Yesterday two men were arrested on suspicion of attempted murder after another man was slashed in the stomach at Thorpe Park.
Described at first by the park as involving “one guest injuring another”, Surrey Police later clarified that two groups of young adults were involved.
According to the police, the two arrested were aged in their 20s. The injured man’s injuries have been described as serious but not life-threatening.
Today, Thorpe Park opened as normal, saying that it had full confidence in its security measures to keep guests safe.
But large queues formed as the park ramped up its security procedures, searching every guest entering the attraction.
So perhaps the statement would better read that the park had confidence in its security procedures now in place.
Yesterday, the Thorpe Park pointed out that it has never experienced anything like the assault in its 40-plus years of operation.
That is correct, but the issue that has to be faced is the park’s proximity to London – where knife crime has been a growing scourge for many years now.
It seems extremely unlikely that it would take another 40 years for a similar incident to happen at Thorpe Park if the situation with London’s knives doesn’t improve.
And coincidentally yesterday, a government report revealed that knife crime in the capital was growing five times faster than the rest of England.
It remains to be seen if the local and national government are willing and able to turn the tide on the number of knife attacks in London.
Thorpe Park was effectively caught out yesterday by failing to effectively assess risk against the backdrop of a rapidly changing society inside the M25 motorway.
Thorpe Park’s operator Merlin Entertainments will need to find an effective solution to keeping knives out of the park if it is to protect its business in the long-term.
Today’s change in security operations will certainly screen out virtually anything untoward being brought into the park, but the extensive queues are also off-putting to visitors.
Let us also not forget that these queues have formed at a time of reduced capacity at the park.

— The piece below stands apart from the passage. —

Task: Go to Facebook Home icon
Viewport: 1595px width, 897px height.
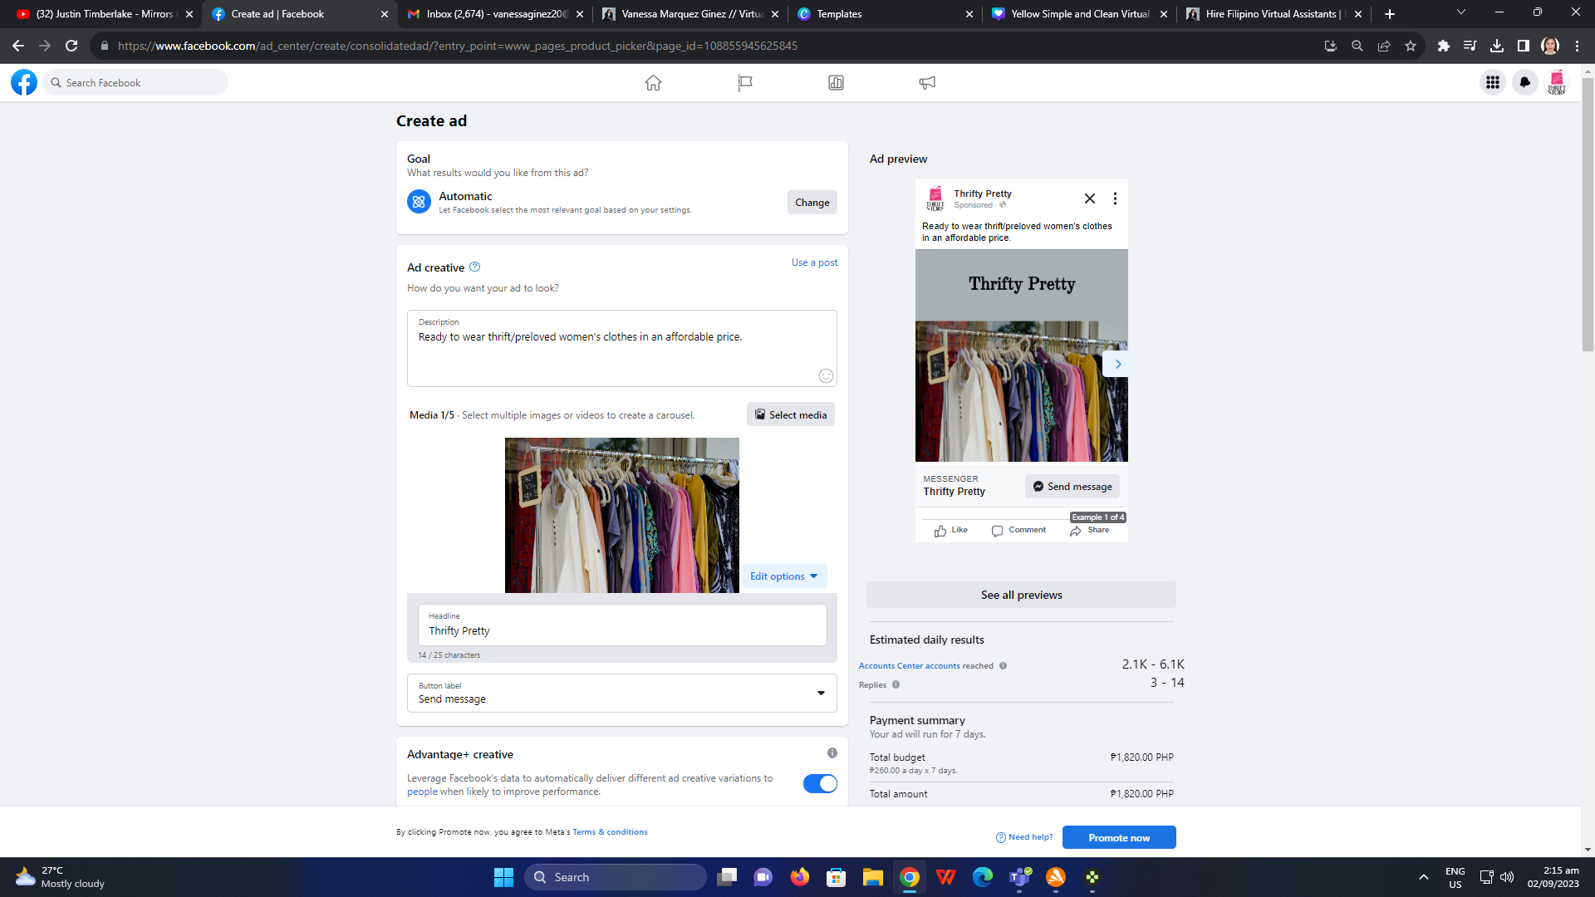Action: pyautogui.click(x=653, y=82)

Their length would be bigger still if and when full capacity is restored.
The park did extend ride openings by one hour to compensate. It remains to be seen what the strategy will be going forward.
Yesterday’s incident could have been avoided, but the prospect of guests carrying blades is not easily tackled.
While it is also an issue for other theme parks across the country, Thorpe Park’s guests do tend to be teenagers and young adults, rather than families.
Combined with its proximity to London, this means that Thorpe Park will have to work harder than any of its competitors to ensure a blade-free environment.